Informed deep hierarchical classification: a non-standard analysis inspired approach
Lorenzo Fiaschi, Marco Cococcioni
TL;DR
The paper addresses hierarchical classification by reframing HC as a lexicographic multi-objective problem and then embedding this structure within an NSA-inspired deep network (LH-DNN). By introducing projection-based non-interference via a non-standard loss and leveraging the transfer principle, LH-DNNs enable principled, lexicographic learning that prioritizes coarse-level accuracy while refining finer levels. Empirical results on CIFAR10, CIFAR100, and Fashion-MNIST show LH-DNNs achieve comparable or superior accuracy and substantially higher hierarchy coherency, with far fewer parameters and shorter training times than the B-CNN baseline.
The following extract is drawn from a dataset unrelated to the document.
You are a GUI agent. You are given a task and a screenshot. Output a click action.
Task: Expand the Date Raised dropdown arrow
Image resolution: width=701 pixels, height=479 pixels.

The approach promises practical benefits for real-world HC tasks, offering faster convergence, better adherence to hierarchy constraints, and efficient resource usage.
Abstract
This work proposes a novel approach to the deep hierarchical classification task, i.e., the problem of classifying data according to multiple labels organized in a rigid parent-child structure. It consists in a multi-output deep neural network equipped with specific projection operators placed before each output layer. The design of such an architecture, called lexicographic hybrid deep neural network (LH-DNN), has been possible by combining tools from different and quite distant research fields: lexicographic multi-objective optimization, non-standard analysis, and deep learning. To assess the efficacy of the approach, the resulting network is compared against the B-CNN, a convolutional neural network tailored for hierarchical classification tasks, on the CIFAR10, CIFAR100 (where it has been originally and recently proposed before being adopted and tuned for multiple real-world applications) and Fashion-MNIST benchmarks. Evidence states that an LH-DNN can achieve comparable if not superior performance, especially in the learning of the hierarchical relations, in the face of a drastic reduction of the learning parameters, training epochs, and computational time, without the need for ad-hoc loss functions weighting values.